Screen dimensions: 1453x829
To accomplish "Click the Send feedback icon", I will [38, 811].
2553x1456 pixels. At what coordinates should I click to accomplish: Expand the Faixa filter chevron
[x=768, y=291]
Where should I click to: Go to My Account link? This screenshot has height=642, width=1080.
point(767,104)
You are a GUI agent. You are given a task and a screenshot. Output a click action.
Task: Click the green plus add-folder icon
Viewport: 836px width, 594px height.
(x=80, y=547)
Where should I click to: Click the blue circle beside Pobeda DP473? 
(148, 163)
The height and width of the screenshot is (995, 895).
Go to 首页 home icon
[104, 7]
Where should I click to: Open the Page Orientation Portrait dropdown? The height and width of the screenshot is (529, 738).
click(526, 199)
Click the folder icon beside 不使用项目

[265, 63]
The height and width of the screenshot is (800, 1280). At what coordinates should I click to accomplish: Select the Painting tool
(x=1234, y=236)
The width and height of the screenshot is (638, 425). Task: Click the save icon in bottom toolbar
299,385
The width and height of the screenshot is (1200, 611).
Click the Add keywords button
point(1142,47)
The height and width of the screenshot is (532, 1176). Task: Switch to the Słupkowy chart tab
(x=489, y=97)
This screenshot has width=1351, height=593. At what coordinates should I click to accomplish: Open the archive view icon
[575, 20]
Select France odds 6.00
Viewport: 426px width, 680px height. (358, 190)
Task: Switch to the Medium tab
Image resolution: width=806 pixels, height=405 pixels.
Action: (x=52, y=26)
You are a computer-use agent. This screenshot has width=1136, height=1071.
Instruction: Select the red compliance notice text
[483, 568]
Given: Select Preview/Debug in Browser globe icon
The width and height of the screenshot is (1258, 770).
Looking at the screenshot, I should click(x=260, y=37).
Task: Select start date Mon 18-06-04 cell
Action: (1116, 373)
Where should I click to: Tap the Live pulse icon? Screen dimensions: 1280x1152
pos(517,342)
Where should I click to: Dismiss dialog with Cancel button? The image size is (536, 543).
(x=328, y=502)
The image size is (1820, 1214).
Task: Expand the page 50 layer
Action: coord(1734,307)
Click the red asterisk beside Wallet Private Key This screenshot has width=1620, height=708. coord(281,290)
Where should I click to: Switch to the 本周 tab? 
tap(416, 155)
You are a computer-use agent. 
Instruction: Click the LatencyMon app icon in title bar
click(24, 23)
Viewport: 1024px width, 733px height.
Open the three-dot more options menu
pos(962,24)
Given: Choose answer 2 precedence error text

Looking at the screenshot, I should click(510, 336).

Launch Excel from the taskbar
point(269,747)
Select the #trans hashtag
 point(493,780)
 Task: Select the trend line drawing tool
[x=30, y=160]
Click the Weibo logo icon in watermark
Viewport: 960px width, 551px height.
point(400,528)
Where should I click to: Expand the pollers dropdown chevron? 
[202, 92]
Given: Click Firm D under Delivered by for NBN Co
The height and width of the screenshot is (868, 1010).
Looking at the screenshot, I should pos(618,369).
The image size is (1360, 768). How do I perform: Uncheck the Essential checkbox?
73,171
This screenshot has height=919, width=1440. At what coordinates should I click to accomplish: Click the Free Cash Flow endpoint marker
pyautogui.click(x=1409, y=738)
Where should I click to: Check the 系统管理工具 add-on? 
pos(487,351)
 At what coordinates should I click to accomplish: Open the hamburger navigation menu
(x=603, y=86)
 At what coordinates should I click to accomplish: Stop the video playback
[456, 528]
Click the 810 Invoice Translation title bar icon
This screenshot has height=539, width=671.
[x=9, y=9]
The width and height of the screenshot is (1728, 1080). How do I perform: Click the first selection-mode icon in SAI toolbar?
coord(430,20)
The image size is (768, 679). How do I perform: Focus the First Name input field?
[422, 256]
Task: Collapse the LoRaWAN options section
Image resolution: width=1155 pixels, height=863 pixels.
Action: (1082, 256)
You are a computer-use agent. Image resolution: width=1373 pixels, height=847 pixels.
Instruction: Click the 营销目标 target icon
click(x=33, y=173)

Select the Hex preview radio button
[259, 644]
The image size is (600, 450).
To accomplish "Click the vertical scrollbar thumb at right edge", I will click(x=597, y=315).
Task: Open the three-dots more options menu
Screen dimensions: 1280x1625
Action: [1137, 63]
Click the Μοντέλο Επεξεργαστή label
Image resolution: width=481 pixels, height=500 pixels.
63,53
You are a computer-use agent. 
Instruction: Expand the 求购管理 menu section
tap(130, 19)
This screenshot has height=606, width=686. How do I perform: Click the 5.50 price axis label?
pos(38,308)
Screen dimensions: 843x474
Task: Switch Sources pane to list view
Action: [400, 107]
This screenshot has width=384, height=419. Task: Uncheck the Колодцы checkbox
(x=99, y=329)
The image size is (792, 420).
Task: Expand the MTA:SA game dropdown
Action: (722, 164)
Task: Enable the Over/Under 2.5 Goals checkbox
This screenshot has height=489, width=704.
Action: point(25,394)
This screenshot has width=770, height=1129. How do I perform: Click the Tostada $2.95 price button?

● ● ● ● ●

■ Task prompt ■
Retype the lines above without alteration. The first is the one containing "Click the Μοντέλο Επεξεργαστή label", and the last is the final line of the data.

■ Response ■
Click the Μοντέλο Επεξεργαστή label
Image resolution: width=481 pixels, height=500 pixels.
63,53
You are a computer-use agent. 
Instruction: Expand the 求购管理 menu section
tap(130, 19)
This screenshot has height=606, width=686. How do I perform: Click the 5.50 price axis label?
pos(38,308)
Screen dimensions: 843x474
Task: Switch Sources pane to list view
Action: [400, 107]
This screenshot has width=384, height=419. Task: Uncheck the Колодцы checkbox
(x=99, y=329)
The image size is (792, 420).
Task: Expand the MTA:SA game dropdown
Action: (722, 164)
Task: Enable the Over/Under 2.5 Goals checkbox
This screenshot has height=489, width=704.
Action: point(25,394)
This screenshot has width=770, height=1129. How do I perform: Click the Tostada $2.95 price button?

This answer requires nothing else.